• _Records supplied_
# # # # #
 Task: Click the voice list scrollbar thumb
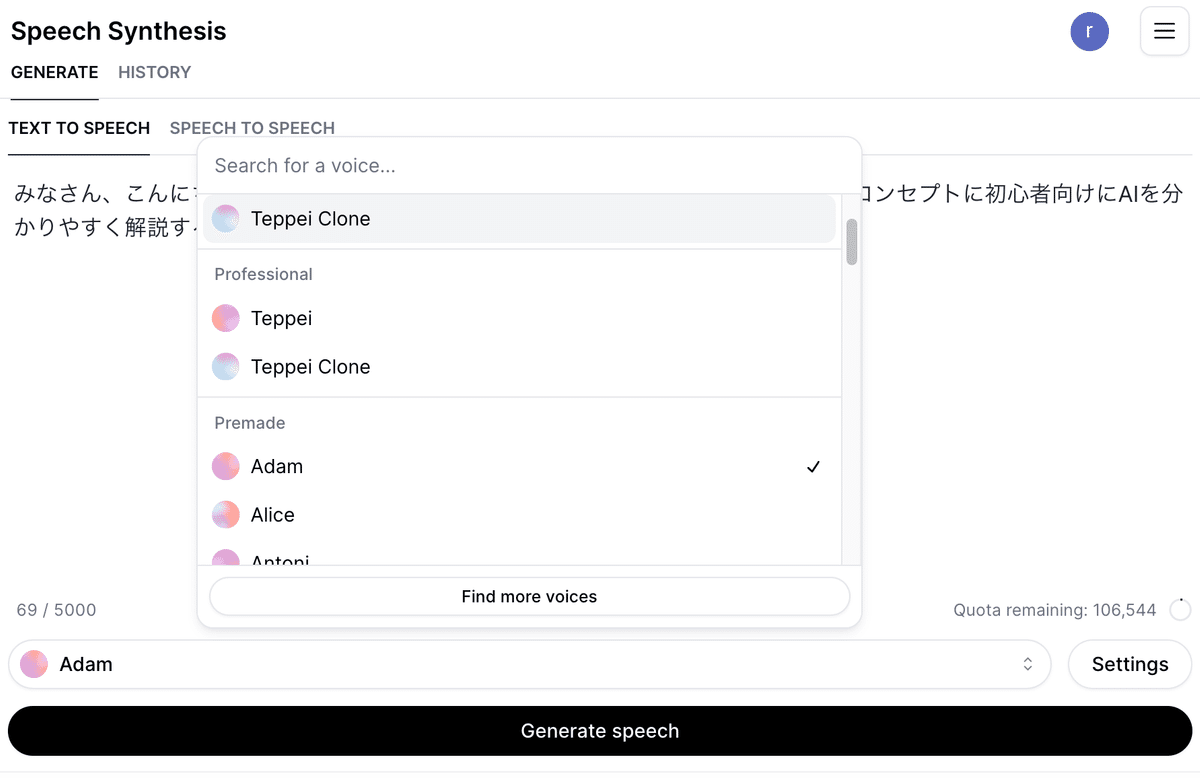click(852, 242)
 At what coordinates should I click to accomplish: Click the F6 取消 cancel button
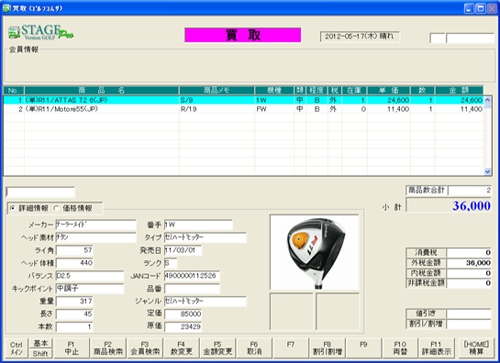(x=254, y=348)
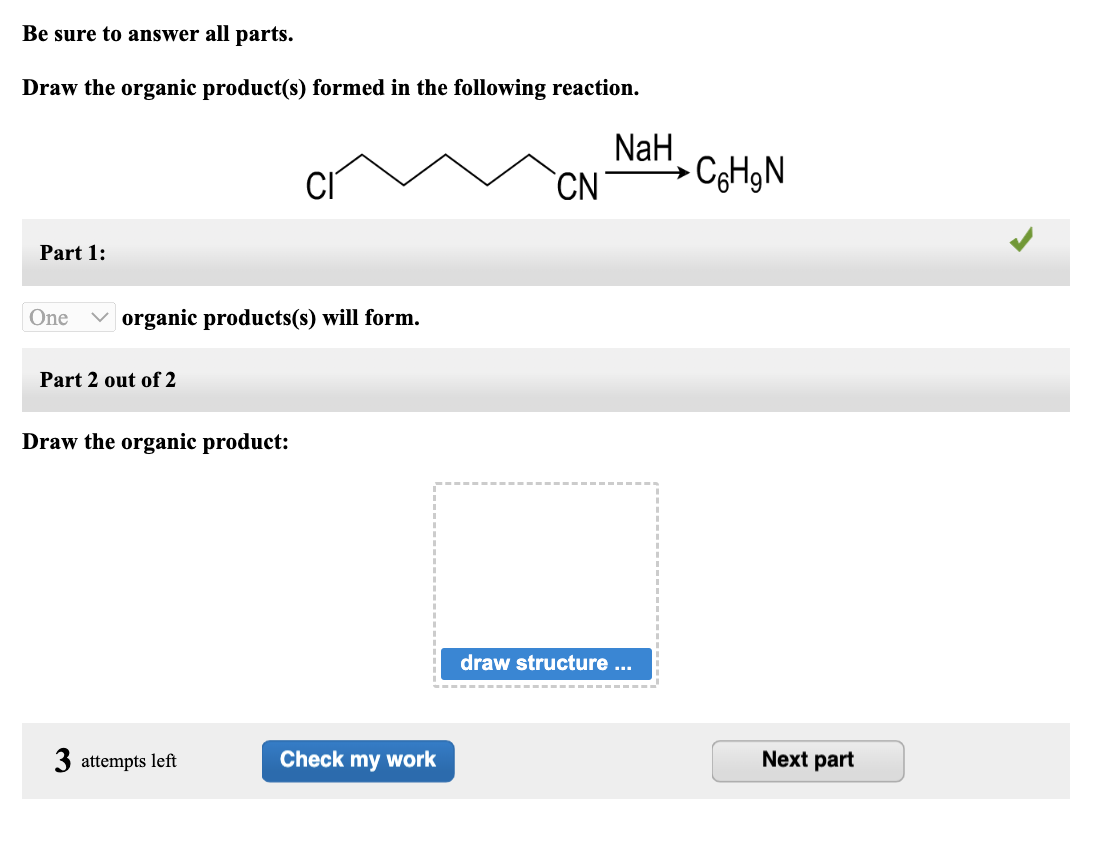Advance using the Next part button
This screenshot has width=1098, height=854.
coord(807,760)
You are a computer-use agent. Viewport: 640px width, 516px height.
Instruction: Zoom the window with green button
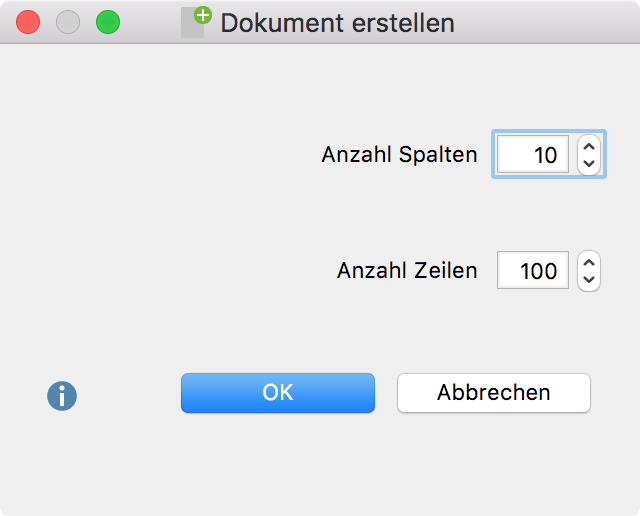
# # # # #
• _What you should do_
Copy every record above exactly, leaving out any pictures.

• _The completed task_
 Task: Click the voice list scrollbar thumb
click(852, 242)
 At what coordinates should I click to accomplish: Click the F6 取消 cancel button
(x=254, y=348)
Advance using the Next part button
This screenshot has width=1098, height=854.
coord(807,760)
You are a computer-use agent. Viewport: 640px width, 516px height.
Instruction: Zoom the window with green button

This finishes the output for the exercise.